Field Songs gibt sich erstaunlich optimistisch und locker-poppig, und das überlange Taken by the Hand schlendert launig-lässig, die Dringlichkeit immer wieder aufkochend und schleifen lassend, zumal der Percussion-Jam der orientalischen Psychedelik einem runden proggigen Bogen beschreiten, bevor Salt in Your Eyes locker und ungezwungen auch von Titus Andronicus in einer schunkelnden Bar losgelassen worden sein könnte, und das Doppel aus English Magic (ein tröstend trauriger Epilog an der Gitarre mit Streichern) und Calm As The Valley (mit seiner choral-orchestralen Opulenz) den Kreis zum Einstieg dieses beinahe triumphalen Gesamtkunstwerkes spannt.
Geniale Ausnahmestücke oder restlos ikonische Momente kommen dabei dazwischen diesmal vielleicht keine zustande – auch wenn das ineffektive, ruhig pointierter ausfallen hätte dürfende Bleed Here Now immer wieder knapp an solchen Szenen der Überwältigung dran zu sein scheint.
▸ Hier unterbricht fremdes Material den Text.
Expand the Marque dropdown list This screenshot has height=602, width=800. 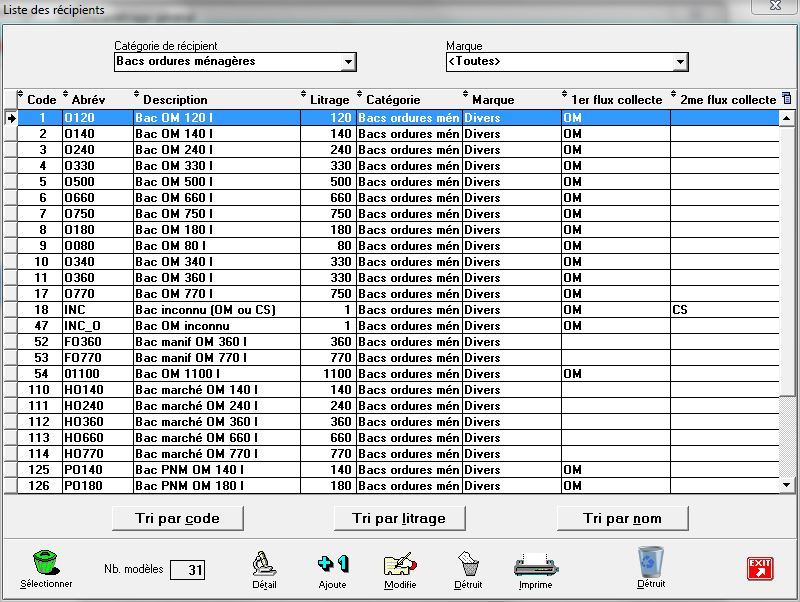[x=680, y=62]
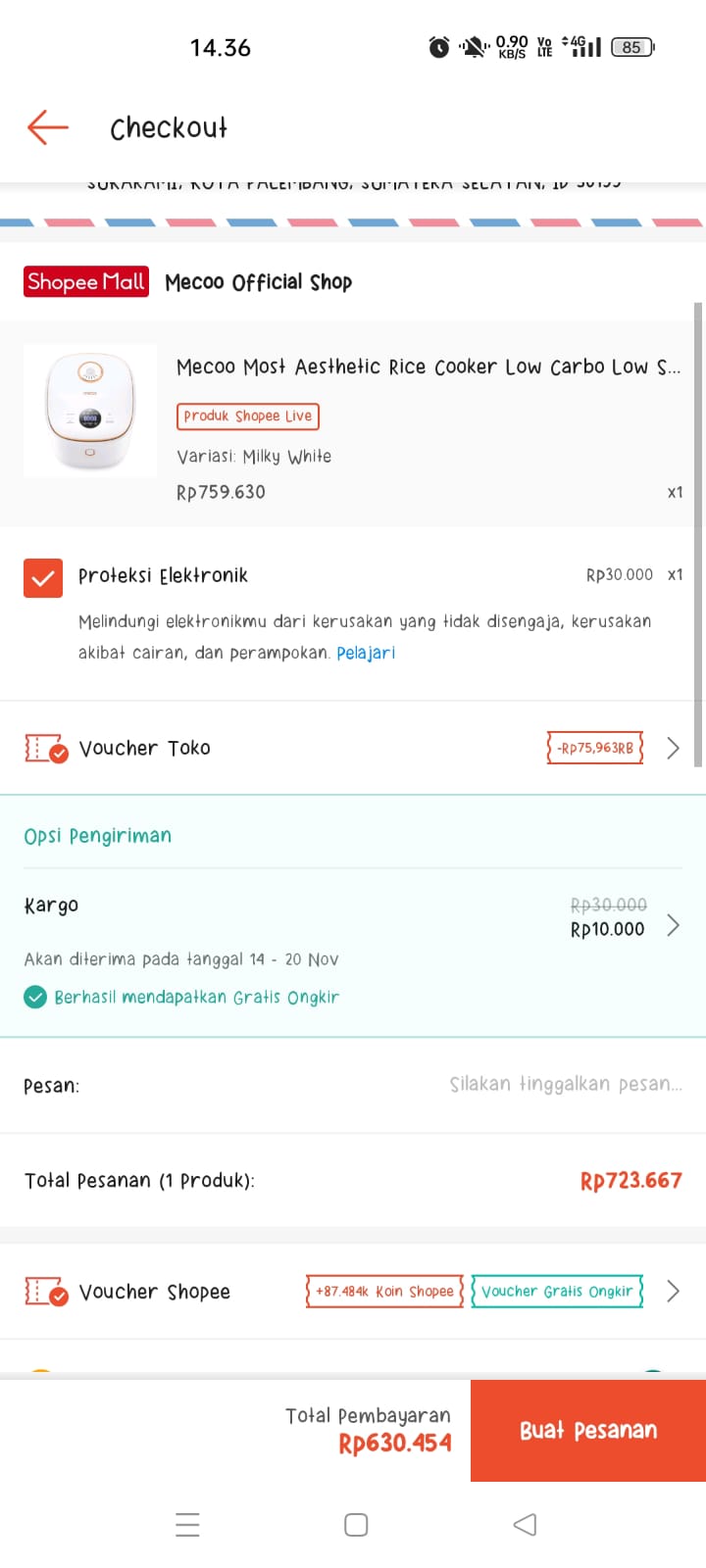The width and height of the screenshot is (706, 1568).
Task: Tap the Voucher Gratis Ongkir tag
Action: [x=557, y=1292]
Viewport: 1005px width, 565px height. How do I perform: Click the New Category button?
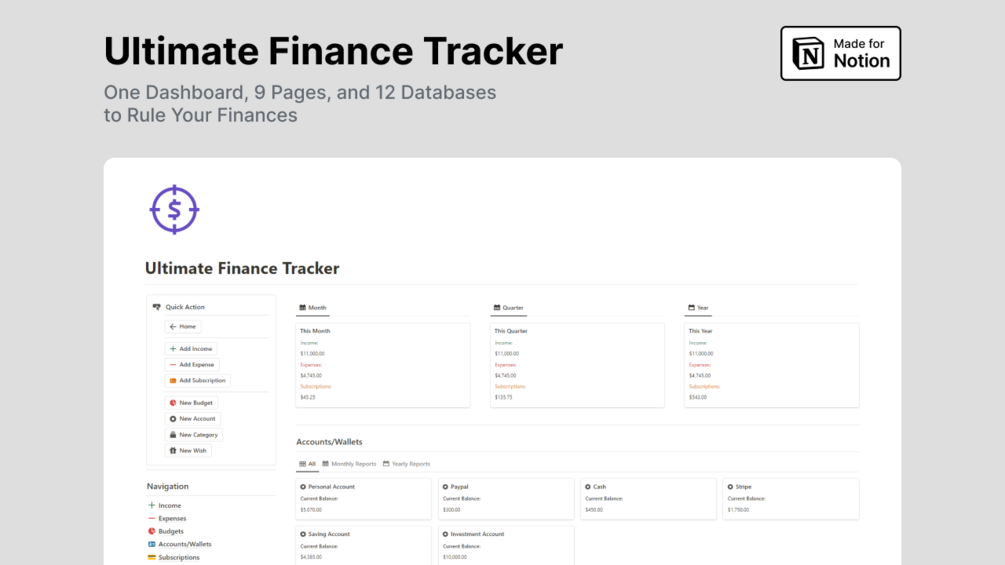point(194,435)
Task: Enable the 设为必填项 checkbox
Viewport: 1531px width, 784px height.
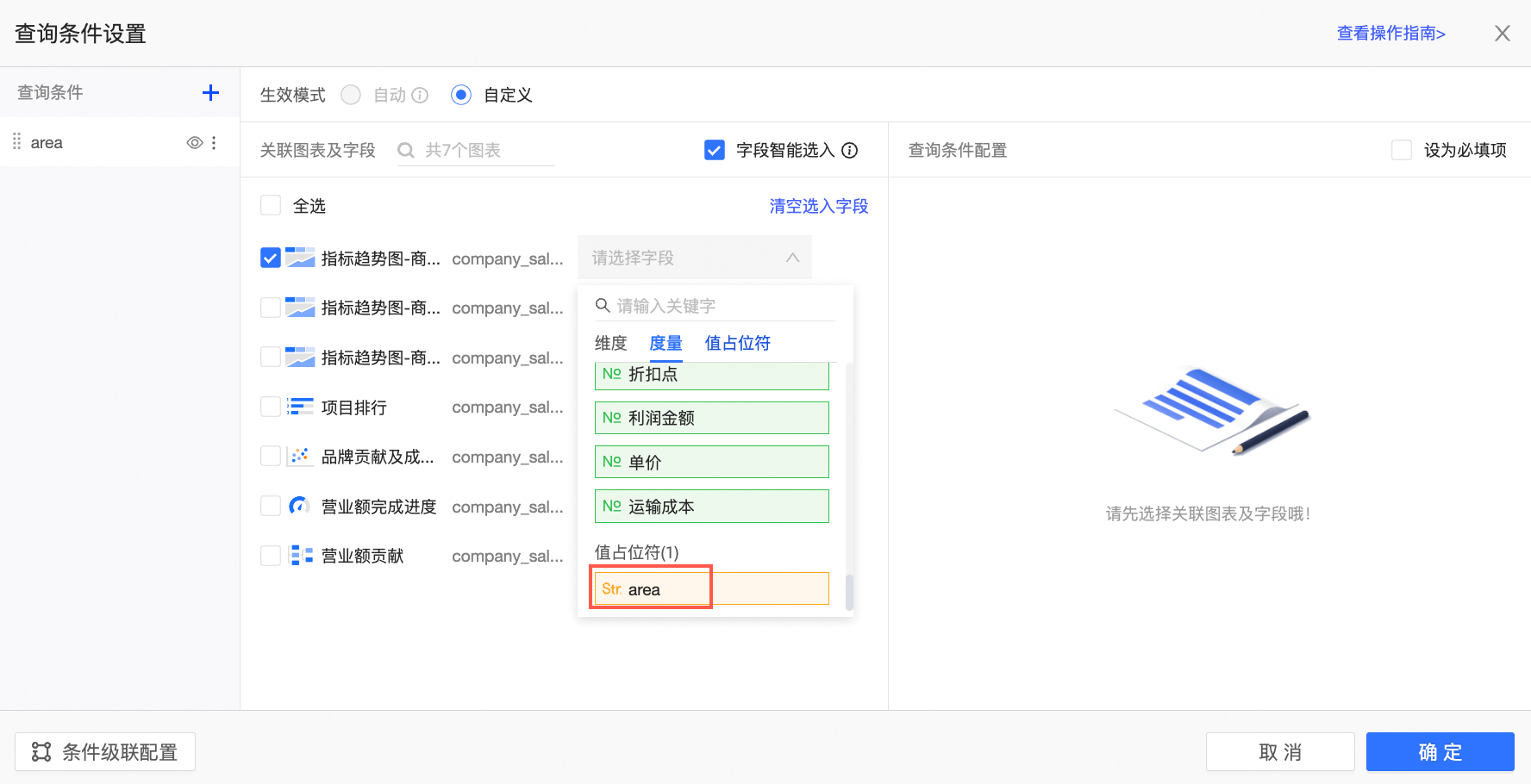Action: coord(1402,151)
Weswegen allerdings eben auch besagte negativen Aspekte mehr Aufmerksamkeit bekommen, als einem eigentlich lieb ist – oder das Ganze im Grunde verdient. Denn wenn überhaupt scheitern Trail of Dead hier höchstens an sich selbst und ihren Ambitionen, was im Umkehrschluss allerdings nicht bedeutet, dass der bald ein Dutzend grandioser Alben dauernde Lauf der Band hier auch nur ansatzweise ins Straucheln kommen würde.